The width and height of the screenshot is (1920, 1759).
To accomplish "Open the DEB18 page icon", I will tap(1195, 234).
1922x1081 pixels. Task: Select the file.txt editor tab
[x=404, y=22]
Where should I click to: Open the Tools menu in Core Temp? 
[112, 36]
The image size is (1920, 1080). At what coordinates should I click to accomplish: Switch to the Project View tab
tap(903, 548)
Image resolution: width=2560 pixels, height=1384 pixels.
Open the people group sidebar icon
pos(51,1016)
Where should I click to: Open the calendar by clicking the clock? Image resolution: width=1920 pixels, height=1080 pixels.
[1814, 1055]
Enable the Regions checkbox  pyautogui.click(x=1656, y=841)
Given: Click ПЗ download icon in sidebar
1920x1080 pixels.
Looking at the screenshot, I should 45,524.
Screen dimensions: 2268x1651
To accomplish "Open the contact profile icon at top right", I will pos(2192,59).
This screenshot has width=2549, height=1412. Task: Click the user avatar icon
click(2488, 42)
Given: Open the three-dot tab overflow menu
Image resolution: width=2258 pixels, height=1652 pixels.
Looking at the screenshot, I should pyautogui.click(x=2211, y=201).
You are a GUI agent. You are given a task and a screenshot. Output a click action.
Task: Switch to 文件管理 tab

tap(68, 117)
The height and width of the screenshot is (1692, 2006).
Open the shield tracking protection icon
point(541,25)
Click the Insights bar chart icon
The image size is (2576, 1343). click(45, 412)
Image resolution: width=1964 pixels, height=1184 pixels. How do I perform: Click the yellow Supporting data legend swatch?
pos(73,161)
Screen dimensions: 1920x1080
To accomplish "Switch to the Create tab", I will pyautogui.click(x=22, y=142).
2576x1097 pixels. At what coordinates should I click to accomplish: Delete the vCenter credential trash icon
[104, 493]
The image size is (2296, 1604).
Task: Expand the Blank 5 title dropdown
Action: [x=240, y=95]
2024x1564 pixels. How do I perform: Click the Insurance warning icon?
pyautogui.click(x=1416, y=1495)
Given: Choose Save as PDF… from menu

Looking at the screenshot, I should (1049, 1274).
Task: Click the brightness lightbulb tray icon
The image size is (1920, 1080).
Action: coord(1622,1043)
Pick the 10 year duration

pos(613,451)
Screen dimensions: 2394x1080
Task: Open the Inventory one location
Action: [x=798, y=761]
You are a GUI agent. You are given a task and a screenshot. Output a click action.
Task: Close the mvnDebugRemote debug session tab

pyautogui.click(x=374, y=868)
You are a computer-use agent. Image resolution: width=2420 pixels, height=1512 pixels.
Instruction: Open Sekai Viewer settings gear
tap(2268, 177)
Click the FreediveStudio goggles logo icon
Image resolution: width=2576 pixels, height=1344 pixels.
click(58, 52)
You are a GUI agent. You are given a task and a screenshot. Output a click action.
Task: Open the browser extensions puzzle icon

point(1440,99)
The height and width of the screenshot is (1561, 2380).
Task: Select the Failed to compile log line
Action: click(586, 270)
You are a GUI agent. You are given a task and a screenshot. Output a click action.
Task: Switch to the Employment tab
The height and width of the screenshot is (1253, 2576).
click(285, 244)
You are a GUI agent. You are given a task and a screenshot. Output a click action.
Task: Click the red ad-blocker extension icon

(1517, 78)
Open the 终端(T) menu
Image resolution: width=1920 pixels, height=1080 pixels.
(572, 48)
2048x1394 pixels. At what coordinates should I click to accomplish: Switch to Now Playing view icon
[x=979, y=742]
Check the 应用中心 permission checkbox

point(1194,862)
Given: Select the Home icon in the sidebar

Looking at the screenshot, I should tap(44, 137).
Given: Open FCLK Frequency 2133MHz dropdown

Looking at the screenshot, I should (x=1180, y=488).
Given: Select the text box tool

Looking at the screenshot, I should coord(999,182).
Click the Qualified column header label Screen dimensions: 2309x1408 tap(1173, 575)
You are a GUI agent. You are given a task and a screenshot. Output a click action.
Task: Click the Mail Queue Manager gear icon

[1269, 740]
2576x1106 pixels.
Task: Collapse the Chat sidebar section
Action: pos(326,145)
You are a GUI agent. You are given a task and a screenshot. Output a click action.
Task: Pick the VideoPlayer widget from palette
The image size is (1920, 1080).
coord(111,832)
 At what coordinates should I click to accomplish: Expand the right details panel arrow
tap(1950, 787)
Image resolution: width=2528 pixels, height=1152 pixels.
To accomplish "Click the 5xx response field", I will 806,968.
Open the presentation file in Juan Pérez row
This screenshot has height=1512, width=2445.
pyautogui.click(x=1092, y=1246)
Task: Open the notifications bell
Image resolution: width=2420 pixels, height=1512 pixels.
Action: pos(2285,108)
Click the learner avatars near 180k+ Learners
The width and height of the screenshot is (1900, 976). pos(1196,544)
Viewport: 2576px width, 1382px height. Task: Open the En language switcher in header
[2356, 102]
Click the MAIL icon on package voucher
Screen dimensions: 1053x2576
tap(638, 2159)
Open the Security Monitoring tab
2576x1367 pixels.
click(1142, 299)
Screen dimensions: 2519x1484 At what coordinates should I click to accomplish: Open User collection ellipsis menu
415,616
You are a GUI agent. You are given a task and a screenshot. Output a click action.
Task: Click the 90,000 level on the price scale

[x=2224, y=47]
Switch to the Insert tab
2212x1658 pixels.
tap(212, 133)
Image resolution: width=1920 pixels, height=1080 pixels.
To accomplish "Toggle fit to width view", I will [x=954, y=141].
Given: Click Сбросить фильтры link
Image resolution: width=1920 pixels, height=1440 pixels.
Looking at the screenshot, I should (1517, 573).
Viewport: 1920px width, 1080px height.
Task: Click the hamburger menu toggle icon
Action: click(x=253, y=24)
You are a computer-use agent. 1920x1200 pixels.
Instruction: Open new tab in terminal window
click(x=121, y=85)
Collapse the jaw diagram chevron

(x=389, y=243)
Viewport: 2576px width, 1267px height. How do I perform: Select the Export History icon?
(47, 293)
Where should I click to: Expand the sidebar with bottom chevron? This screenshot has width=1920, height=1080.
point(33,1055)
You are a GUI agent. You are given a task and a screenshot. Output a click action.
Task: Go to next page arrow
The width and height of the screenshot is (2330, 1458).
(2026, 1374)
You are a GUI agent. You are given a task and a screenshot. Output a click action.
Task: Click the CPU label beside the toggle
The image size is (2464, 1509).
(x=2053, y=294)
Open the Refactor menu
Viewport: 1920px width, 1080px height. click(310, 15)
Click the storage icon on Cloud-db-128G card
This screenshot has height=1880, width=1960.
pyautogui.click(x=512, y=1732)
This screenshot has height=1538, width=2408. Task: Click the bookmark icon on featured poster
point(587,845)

—————

What you have to do
Give all the records above again, wording unchanged.

Response below
The width and height of the screenshot is (1920, 1759).
To accomplish "Open the DEB18 page icon", I will tap(1195, 234).
1922x1081 pixels. Task: Select the file.txt editor tab
[x=404, y=22]
Where should I click to: Open the Tools menu in Core Temp? 
[112, 36]
The image size is (1920, 1080). At what coordinates should I click to accomplish: Switch to the Project View tab
tap(903, 548)
Image resolution: width=2560 pixels, height=1384 pixels.
Open the people group sidebar icon
pos(51,1016)
Where should I click to: Open the calendar by clicking the clock? Image resolution: width=1920 pixels, height=1080 pixels.
[1814, 1055]
Enable the Regions checkbox  pyautogui.click(x=1656, y=841)
Given: Click ПЗ download icon in sidebar
1920x1080 pixels.
Looking at the screenshot, I should 45,524.
Screen dimensions: 2268x1651
To accomplish "Open the contact profile icon at top right", I will pos(2192,59).
This screenshot has width=2549, height=1412. Task: Click the user avatar icon
click(2488, 42)
Given: Open the three-dot tab overflow menu
Image resolution: width=2258 pixels, height=1652 pixels.
Looking at the screenshot, I should pyautogui.click(x=2211, y=201).
You are a GUI agent. You are given a task and a screenshot. Output a click action.
Task: Switch to 文件管理 tab

tap(68, 117)
The height and width of the screenshot is (1692, 2006).
Open the shield tracking protection icon
point(541,25)
Click the Insights bar chart icon
The image size is (2576, 1343). click(45, 412)
Image resolution: width=1964 pixels, height=1184 pixels. How do I perform: Click the yellow Supporting data legend swatch?
pos(73,161)
Screen dimensions: 1920x1080
To accomplish "Switch to the Create tab", I will pyautogui.click(x=22, y=142).
2576x1097 pixels. At what coordinates should I click to accomplish: Delete the vCenter credential trash icon
[104, 493]
The image size is (2296, 1604).
Task: Expand the Blank 5 title dropdown
Action: [x=240, y=95]
2024x1564 pixels. How do I perform: Click the Insurance warning icon?
pyautogui.click(x=1416, y=1495)
Given: Choose Save as PDF… from menu

Looking at the screenshot, I should (1049, 1274).
Task: Click the brightness lightbulb tray icon
The image size is (1920, 1080).
Action: coord(1622,1043)
Pick the 10 year duration

pos(613,451)
Screen dimensions: 2394x1080
Task: Open the Inventory one location
Action: [x=798, y=761]
You are a GUI agent. You are given a task and a screenshot. Output a click action.
Task: Close the mvnDebugRemote debug session tab

pyautogui.click(x=374, y=868)
You are a computer-use agent. Image resolution: width=2420 pixels, height=1512 pixels.
Instruction: Open Sekai Viewer settings gear
tap(2268, 177)
Click the FreediveStudio goggles logo icon
Image resolution: width=2576 pixels, height=1344 pixels.
click(58, 52)
You are a GUI agent. You are given a task and a screenshot. Output a click action.
Task: Open the browser extensions puzzle icon

point(1440,99)
The height and width of the screenshot is (1561, 2380).
Task: Select the Failed to compile log line
Action: click(586, 270)
You are a GUI agent. You are given a task and a screenshot. Output a click action.
Task: Switch to the Employment tab
The height and width of the screenshot is (1253, 2576).
click(285, 244)
You are a GUI agent. You are given a task and a screenshot. Output a click action.
Task: Click the red ad-blocker extension icon

(1517, 78)
Open the 终端(T) menu
Image resolution: width=1920 pixels, height=1080 pixels.
(572, 48)
2048x1394 pixels. At what coordinates should I click to accomplish: Switch to Now Playing view icon
[x=979, y=742]
Check the 应用中心 permission checkbox

point(1194,862)
Given: Select the Home icon in the sidebar

Looking at the screenshot, I should tap(44, 137).
Given: Open FCLK Frequency 2133MHz dropdown

Looking at the screenshot, I should (x=1180, y=488).
Given: Select the text box tool

Looking at the screenshot, I should coord(999,182).
Click the Qualified column header label Screen dimensions: 2309x1408 tap(1173, 575)
You are a GUI agent. You are given a task and a screenshot. Output a click action.
Task: Click the Mail Queue Manager gear icon

[1269, 740]
2576x1106 pixels.
Task: Collapse the Chat sidebar section
Action: pos(326,145)
You are a GUI agent. You are given a task and a screenshot. Output a click action.
Task: Pick the VideoPlayer widget from palette
The image size is (1920, 1080).
coord(111,832)
 At what coordinates should I click to accomplish: Expand the right details panel arrow
tap(1950, 787)
Image resolution: width=2528 pixels, height=1152 pixels.
To accomplish "Click the 5xx response field", I will 806,968.
Open the presentation file in Juan Pérez row
This screenshot has height=1512, width=2445.
pyautogui.click(x=1092, y=1246)
Task: Open the notifications bell
Image resolution: width=2420 pixels, height=1512 pixels.
Action: pos(2285,108)
Click the learner avatars near 180k+ Learners
The width and height of the screenshot is (1900, 976). pos(1196,544)
Viewport: 2576px width, 1382px height. Task: Open the En language switcher in header
[2356, 102]
Click the MAIL icon on package voucher
Screen dimensions: 1053x2576
tap(638, 2159)
Open the Security Monitoring tab
2576x1367 pixels.
click(1142, 299)
Screen dimensions: 2519x1484 At what coordinates should I click to accomplish: Open User collection ellipsis menu
415,616
You are a GUI agent. You are given a task and a screenshot. Output a click action.
Task: Click the 90,000 level on the price scale

[x=2224, y=47]
Switch to the Insert tab
2212x1658 pixels.
tap(212, 133)
Image resolution: width=1920 pixels, height=1080 pixels.
To accomplish "Toggle fit to width view", I will [x=954, y=141].
Given: Click Сбросить фильтры link
Image resolution: width=1920 pixels, height=1440 pixels.
Looking at the screenshot, I should (1517, 573).
Viewport: 1920px width, 1080px height.
Task: Click the hamburger menu toggle icon
Action: click(x=253, y=24)
You are a computer-use agent. 1920x1200 pixels.
Instruction: Open new tab in terminal window
click(x=121, y=85)
Collapse the jaw diagram chevron

(x=389, y=243)
Viewport: 2576px width, 1267px height. How do I perform: Select the Export History icon?
(47, 293)
Where should I click to: Expand the sidebar with bottom chevron? This screenshot has width=1920, height=1080.
point(33,1055)
You are a GUI agent. You are given a task and a screenshot. Output a click action.
Task: Go to next page arrow
The width and height of the screenshot is (2330, 1458).
(2026, 1374)
You are a GUI agent. You are given a task and a screenshot. Output a click action.
Task: Click the CPU label beside the toggle
The image size is (2464, 1509).
(x=2053, y=294)
Open the Refactor menu
Viewport: 1920px width, 1080px height. click(310, 15)
Click the storage icon on Cloud-db-128G card
This screenshot has height=1880, width=1960.
pyautogui.click(x=512, y=1732)
This screenshot has height=1538, width=2408. Task: Click the bookmark icon on featured poster
point(587,845)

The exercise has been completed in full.